| Data records |
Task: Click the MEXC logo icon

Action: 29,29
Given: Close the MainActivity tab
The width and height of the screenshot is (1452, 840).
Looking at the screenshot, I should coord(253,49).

| Problem to solve |
Output the material verbatim.

| Solution to this problem |
Task: Click the MEXC logo icon

Action: 29,29
Given: Close the MainActivity tab
The width and height of the screenshot is (1452, 840).
Looking at the screenshot, I should coord(253,49).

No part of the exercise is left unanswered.